Instructions to follow — Every single record needs to be restated word for word.

━━ Data to examine ━━

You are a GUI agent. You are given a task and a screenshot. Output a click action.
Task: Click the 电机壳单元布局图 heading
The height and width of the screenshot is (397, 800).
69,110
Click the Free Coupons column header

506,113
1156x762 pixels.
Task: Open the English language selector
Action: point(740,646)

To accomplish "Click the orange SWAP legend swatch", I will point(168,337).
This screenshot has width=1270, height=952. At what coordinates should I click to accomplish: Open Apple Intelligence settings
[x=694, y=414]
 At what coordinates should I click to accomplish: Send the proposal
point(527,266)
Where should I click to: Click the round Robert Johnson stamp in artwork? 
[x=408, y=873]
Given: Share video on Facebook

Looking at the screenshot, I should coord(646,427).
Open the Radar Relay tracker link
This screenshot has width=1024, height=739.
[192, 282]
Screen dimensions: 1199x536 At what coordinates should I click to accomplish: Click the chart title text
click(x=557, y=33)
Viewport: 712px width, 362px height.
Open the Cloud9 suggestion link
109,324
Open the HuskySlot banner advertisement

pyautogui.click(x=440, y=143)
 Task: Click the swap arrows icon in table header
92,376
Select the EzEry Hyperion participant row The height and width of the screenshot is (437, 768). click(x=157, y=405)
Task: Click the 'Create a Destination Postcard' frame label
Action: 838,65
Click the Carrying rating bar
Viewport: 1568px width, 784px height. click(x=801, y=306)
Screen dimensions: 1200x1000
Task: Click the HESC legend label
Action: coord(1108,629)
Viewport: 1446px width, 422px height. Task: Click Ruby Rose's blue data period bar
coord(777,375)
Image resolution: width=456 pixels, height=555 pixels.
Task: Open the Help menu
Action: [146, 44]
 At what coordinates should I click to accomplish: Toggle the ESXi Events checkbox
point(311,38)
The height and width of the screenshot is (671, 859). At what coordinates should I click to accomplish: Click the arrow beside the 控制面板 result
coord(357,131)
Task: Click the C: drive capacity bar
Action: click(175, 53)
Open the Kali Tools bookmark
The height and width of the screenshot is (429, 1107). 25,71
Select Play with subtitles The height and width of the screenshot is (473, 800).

━━━

Task solution —
You are a GUI agent. You are given a task and a screenshot. Output a click action.
Task: Click the 电机壳单元布局图 heading
The height and width of the screenshot is (397, 800).
69,110
Click the Free Coupons column header

506,113
1156x762 pixels.
Task: Open the English language selector
Action: point(740,646)

To accomplish "Click the orange SWAP legend swatch", I will point(168,337).
This screenshot has width=1270, height=952. At what coordinates should I click to accomplish: Open Apple Intelligence settings
[x=694, y=414]
 At what coordinates should I click to accomplish: Send the proposal
point(527,266)
Where should I click to: Click the round Robert Johnson stamp in artwork? 
[x=408, y=873]
Given: Share video on Facebook

Looking at the screenshot, I should coord(646,427).
Open the Radar Relay tracker link
This screenshot has width=1024, height=739.
[192, 282]
Screen dimensions: 1199x536 At what coordinates should I click to accomplish: Click the chart title text
click(x=557, y=33)
Viewport: 712px width, 362px height.
Open the Cloud9 suggestion link
109,324
Open the HuskySlot banner advertisement

pyautogui.click(x=440, y=143)
 Task: Click the swap arrows icon in table header
92,376
Select the EzEry Hyperion participant row The height and width of the screenshot is (437, 768). click(x=157, y=405)
Task: Click the 'Create a Destination Postcard' frame label
Action: 838,65
Click the Carrying rating bar
Viewport: 1568px width, 784px height. click(x=801, y=306)
Screen dimensions: 1200x1000
Task: Click the HESC legend label
Action: coord(1108,629)
Viewport: 1446px width, 422px height. Task: Click Ruby Rose's blue data period bar
coord(777,375)
Image resolution: width=456 pixels, height=555 pixels.
Task: Open the Help menu
Action: [146, 44]
 At what coordinates should I click to accomplish: Toggle the ESXi Events checkbox
point(311,38)
The height and width of the screenshot is (671, 859). At what coordinates should I click to accomplish: Click the arrow beside the 控制面板 result
coord(357,131)
Task: Click the C: drive capacity bar
Action: click(175, 53)
Open the Kali Tools bookmark
The height and width of the screenshot is (429, 1107). 25,71
Select Play with subtitles The height and width of the screenshot is (473, 800).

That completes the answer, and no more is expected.